• WHAT IS EXPECTED
From the listing below, return each line that includes "agent".

• EXERCISE INPUT
++++++++++

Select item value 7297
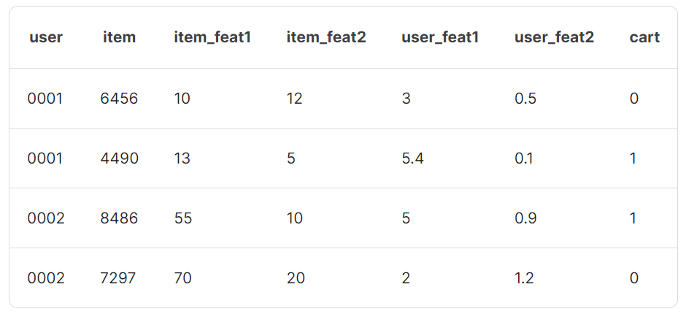 click(x=118, y=277)
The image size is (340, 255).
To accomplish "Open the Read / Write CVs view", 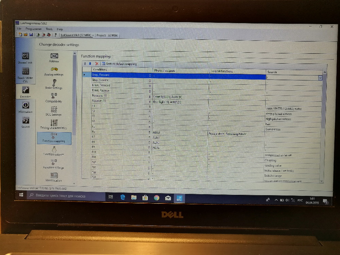I will 26,73.
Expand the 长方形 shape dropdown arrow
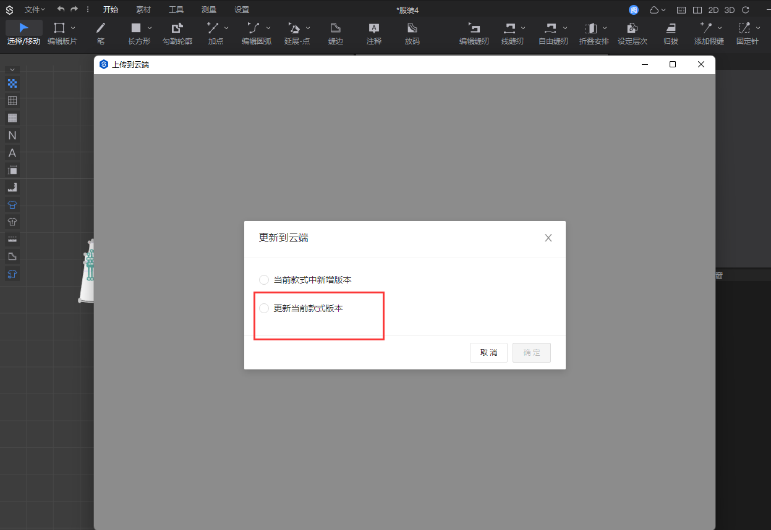Image resolution: width=771 pixels, height=530 pixels. 150,28
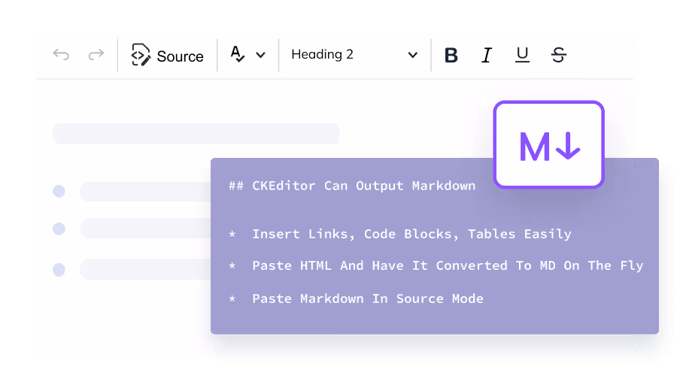Image resolution: width=680 pixels, height=385 pixels.
Task: Click the Markdown M↓ badge
Action: [x=549, y=145]
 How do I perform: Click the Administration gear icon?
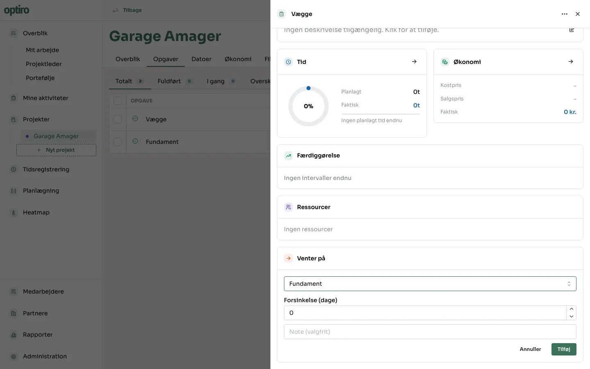click(14, 356)
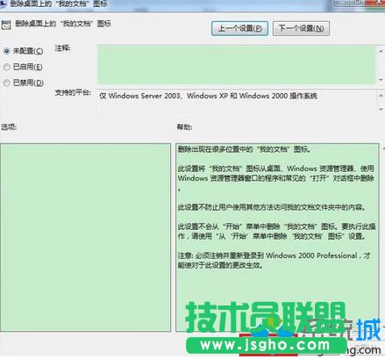Click the 注释 label
The height and width of the screenshot is (359, 385).
(62, 47)
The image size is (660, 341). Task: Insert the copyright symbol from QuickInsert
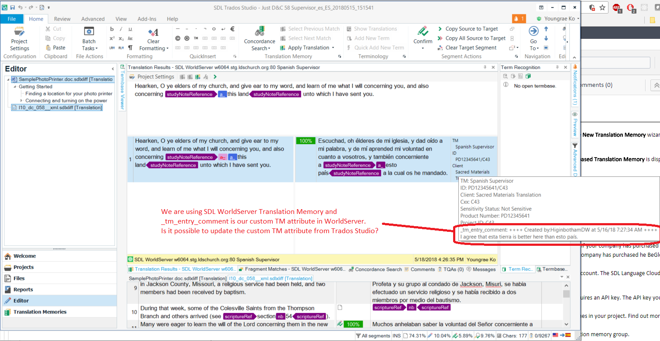(x=178, y=38)
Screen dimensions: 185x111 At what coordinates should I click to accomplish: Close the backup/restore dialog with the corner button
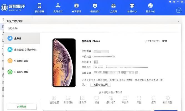pyautogui.click(x=178, y=21)
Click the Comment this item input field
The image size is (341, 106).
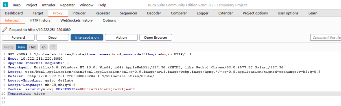coord(326,37)
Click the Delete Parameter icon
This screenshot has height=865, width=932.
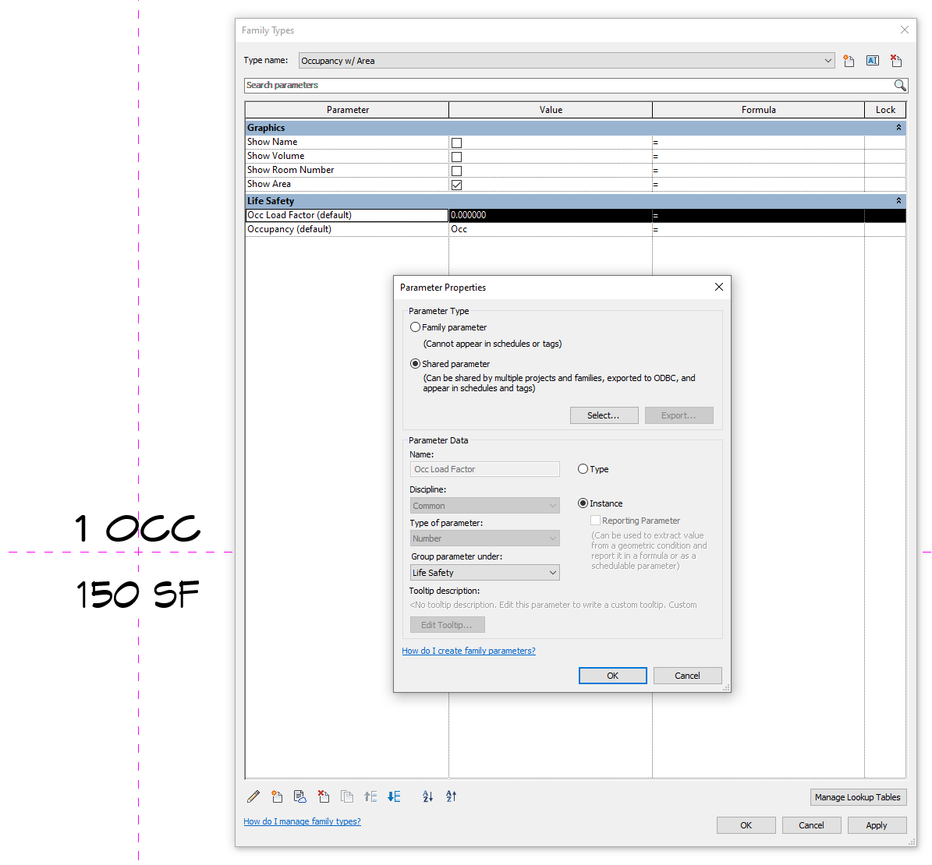324,796
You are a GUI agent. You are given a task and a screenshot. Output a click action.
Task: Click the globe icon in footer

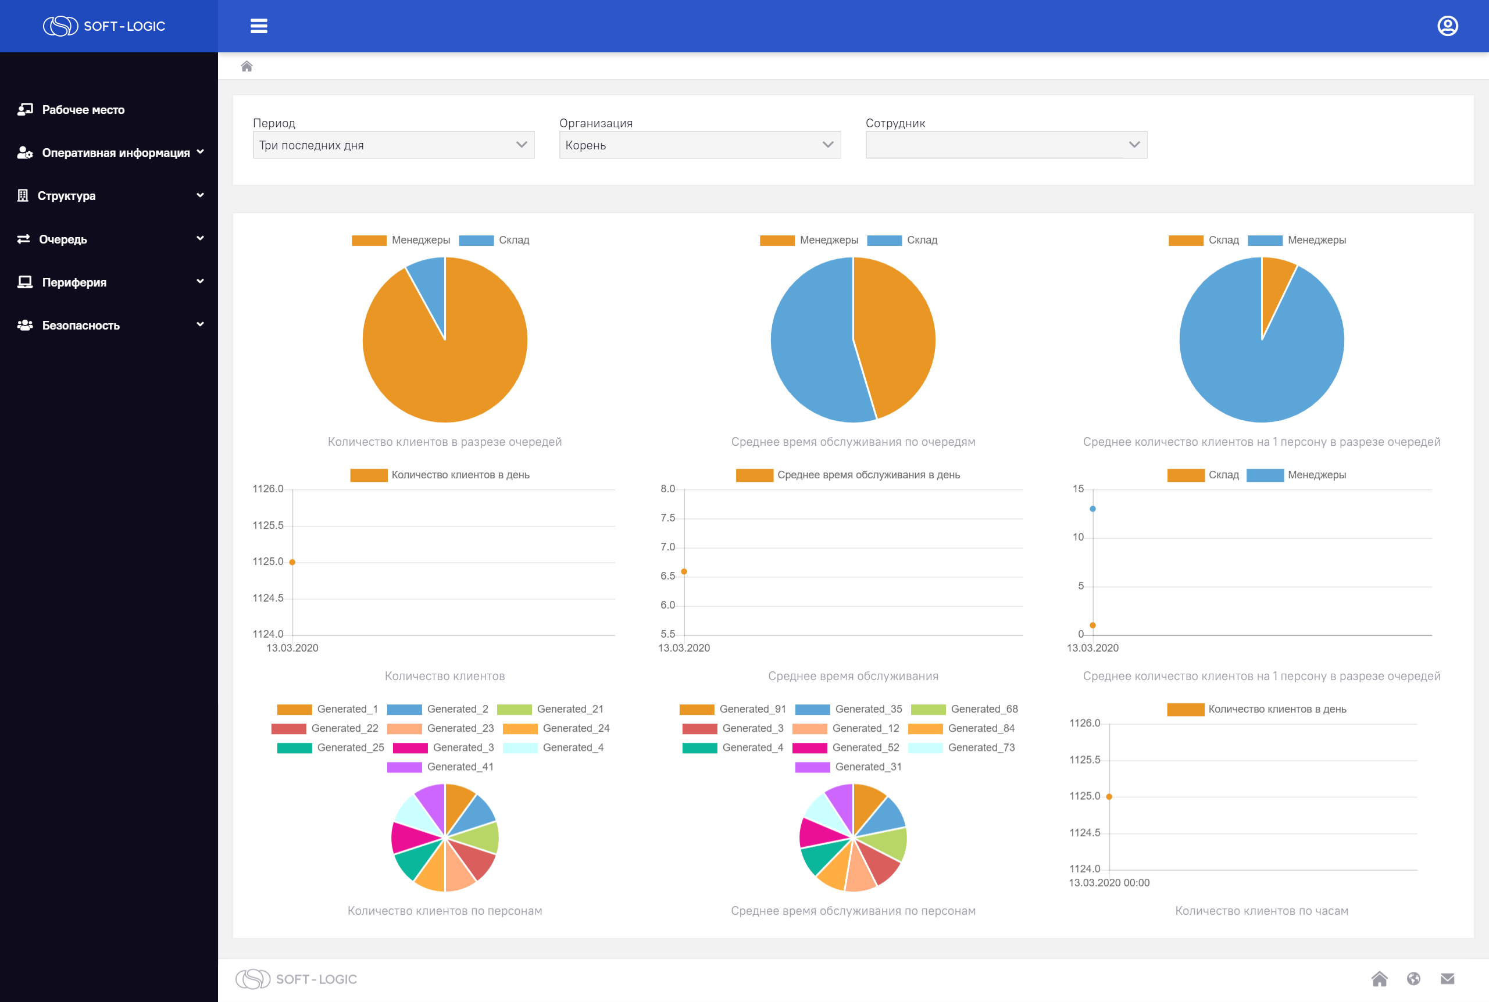1414,978
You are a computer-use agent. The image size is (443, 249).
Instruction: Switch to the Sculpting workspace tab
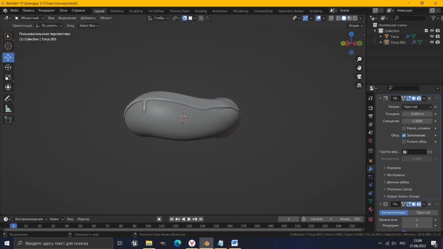[x=136, y=11]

++++++++++

• SOLVED EXERCISE
You are a GUI agent. You are given a task and a screenshot. Output a click action.
You are a computer-use agent. The image size is (443, 249).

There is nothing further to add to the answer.